Corbans Arts Centre is a vast cavern of a place; the waiting audience members each given a lanyard and instructions to stay within the orange cones. Once they venture through a doorway broken down by a dance performer, we are given a sense of an intimately linked procession. Intimately linked to the collaborators’ intention, I mean. And in that entrance and distance, the elements of the event – near and far – are given weight. The audience waits and then, the audience watches.
Positionality, on the other hand, is released into the mix through another realm. Light squares, in the early solo and combined movement-based sections of the work are deftly timed by a consummate lighting designer. Sean Curham captures the organics of Extra Ordinary Folk by bathing their soft antics in nuanced or dramatic lighting flow. A tiny flashing rainbow in the roof and two rolling frames provide spatial texture, more entrances and even a psychedelic hue or two. In the dim side light, offstage, we become aware of others sitting and standing sometimes blocking a view and, in that way, demonstrating perspective in the Brunelleschi mode. The blocking body creates an interesting shadowy linearity to the a-narrative structural tone.
Of all elements in this evening’s work, the soundscape holds the visceral yarn. The sounds and music, a controlled deconstruction by artists Kristian Larsen and fellow Jazmine Rose Phillips, tells a tale of plaintive uncertainty, with lovely beats and a megaphone that matches the ethereal ambience of the evenings’ sharing. The child beside me snores lightly, a seated audience requests a standing man to move. I wonder if I can join a sensuous duet with fleeting moments of unison. While it still feels awkward to contemplate actually venturing onto the stage uninvited and, once and for all, dissipating the unspoken boundary of ‘audience’ place in any performance setting, these audience sounds are moments of a parallel musical sensibility, and arguably part of the collaborative turn.

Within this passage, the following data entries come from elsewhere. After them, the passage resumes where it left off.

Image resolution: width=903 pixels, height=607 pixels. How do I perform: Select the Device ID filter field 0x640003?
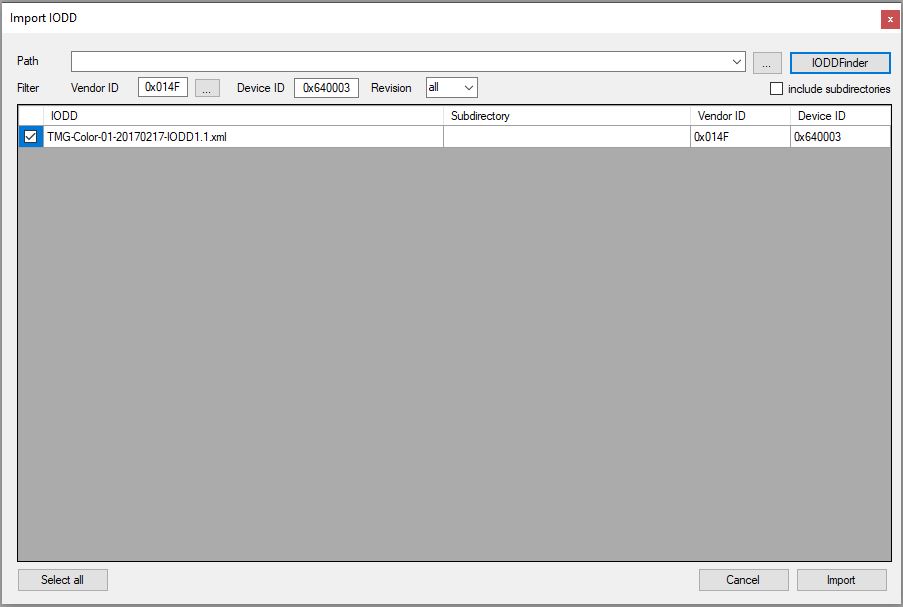327,87
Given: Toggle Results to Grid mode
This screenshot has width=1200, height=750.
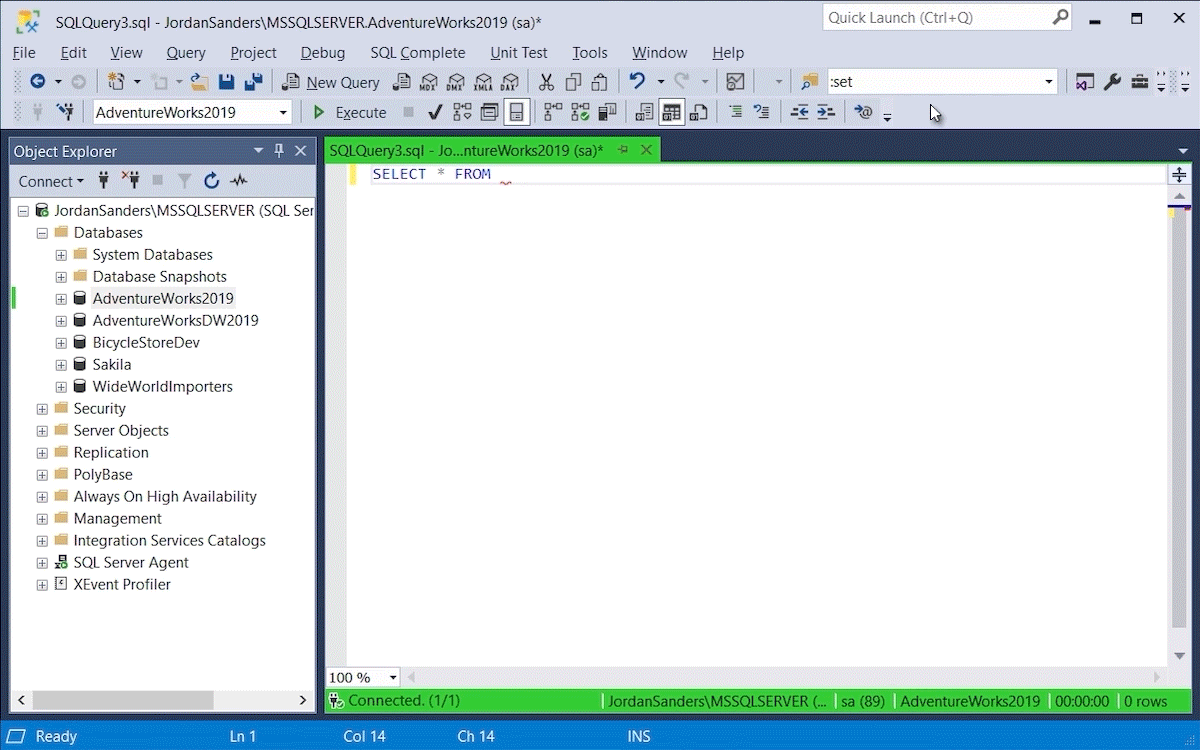Looking at the screenshot, I should pos(671,112).
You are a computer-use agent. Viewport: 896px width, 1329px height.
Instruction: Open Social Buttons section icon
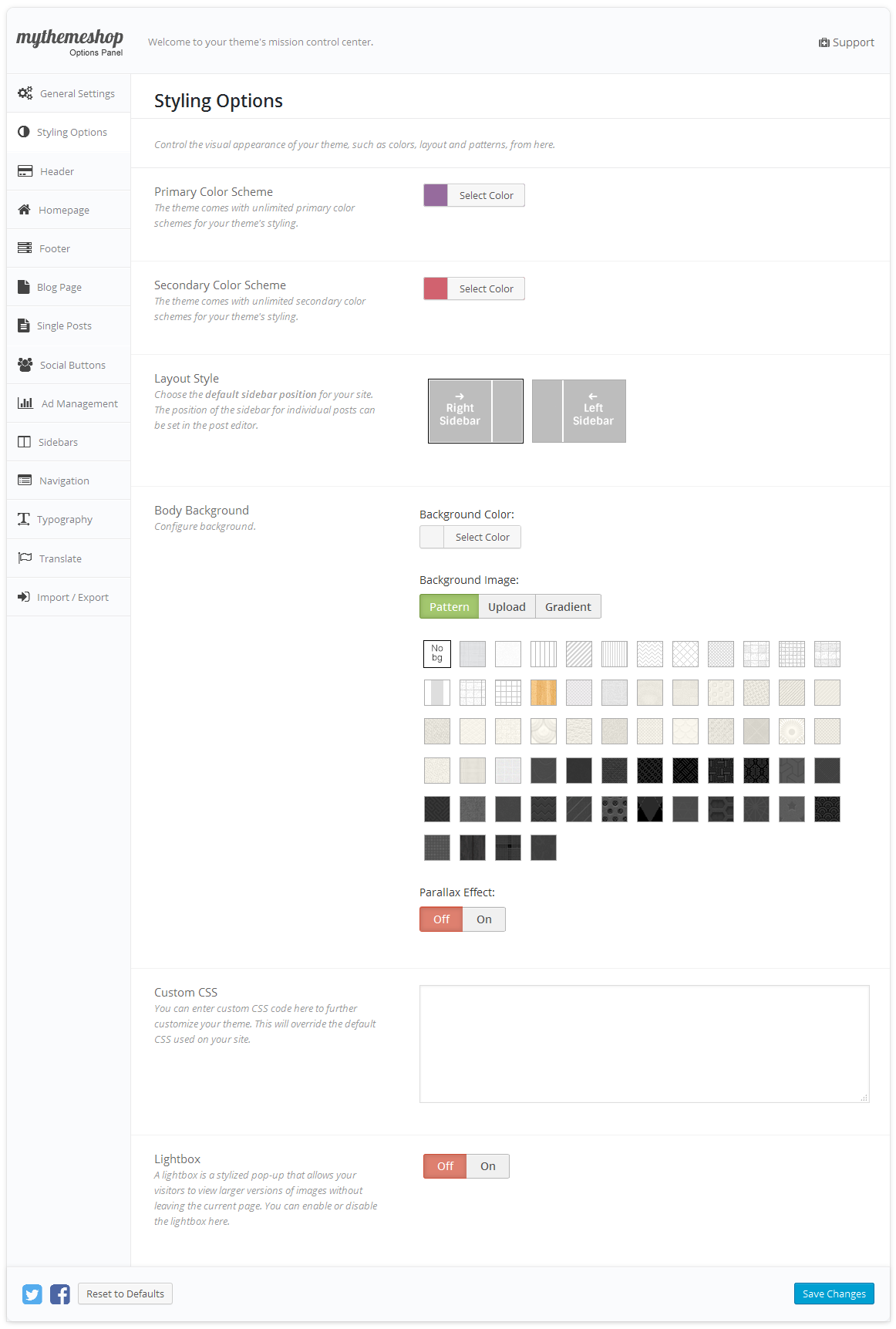pos(25,365)
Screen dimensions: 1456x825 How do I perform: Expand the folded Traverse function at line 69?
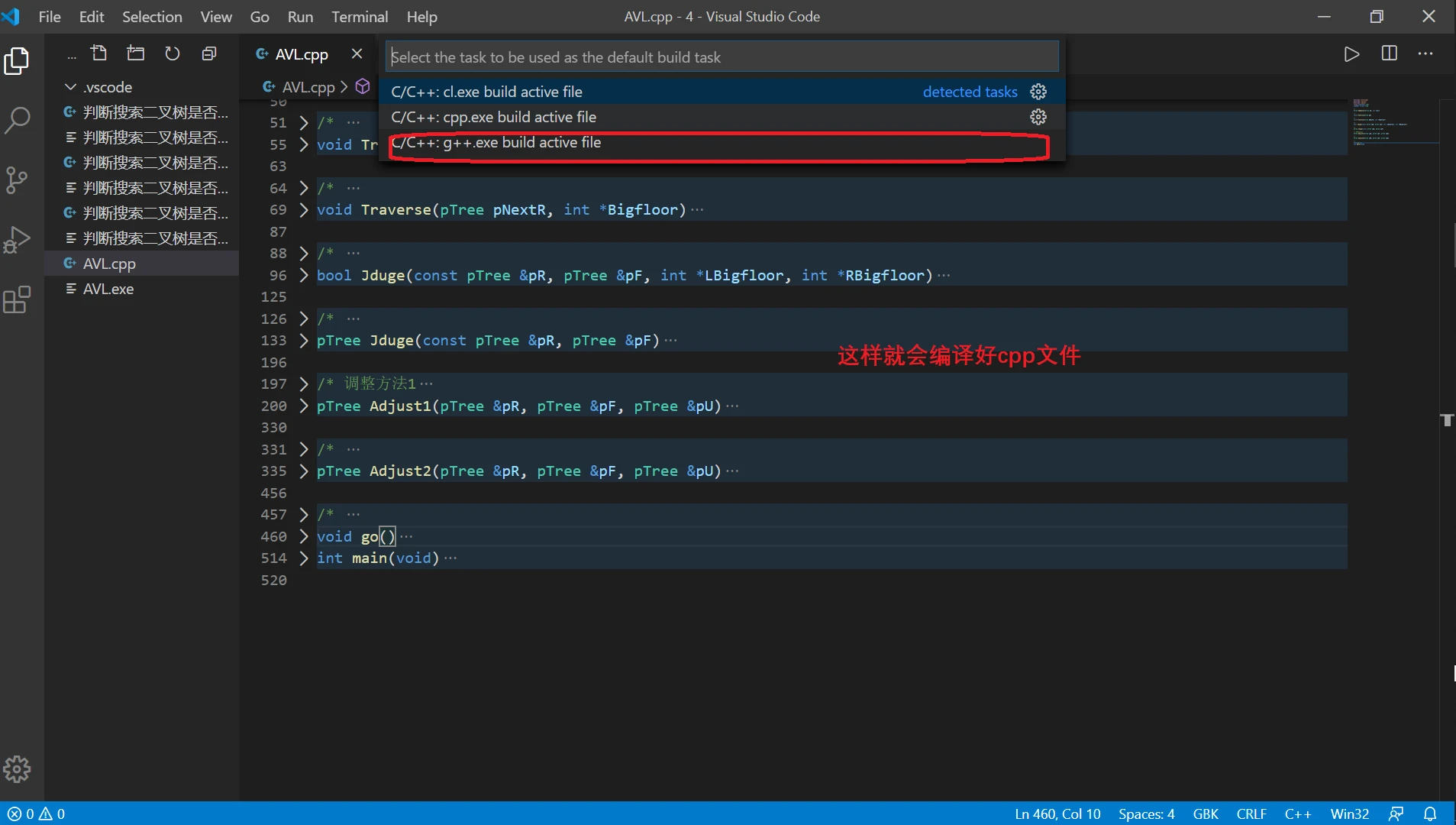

Sometimes I feel lost in the brume of stylistic invention, thwarted by the non-narrative agenda of dance expressing Bourdieu’s socialised bodies and fatigued by working it all out in performance immediacy. However, in a stream of consciousness manner, the dancers piece together fragments of relationship or communication. They occasionally break into gestural or verbal means to do so. They draw on virtuosic dance to bring the audience back into focus. And, I would always make an effort to watch the sublime subtleties of dancers, Claire O’Neil and Tallulah Holly-Massey. They have danced for years and any abstract sequence of movement they make catches the infinities of memory and maybes though the kinaesthetic lens. That is, as extraordinary folk, they embroider the light and sound with dance. A particularly pretty scene is Holly-Massey bathed in reddish light simply noticing herself in an imaginary mirror – although the frame is there. This patch of gentle natural dance is, more evocative of a tightly choreographed night than the switches between characters, from unresolvable tussles and in and out of t-shirt costumes in some of the other patchier scenes.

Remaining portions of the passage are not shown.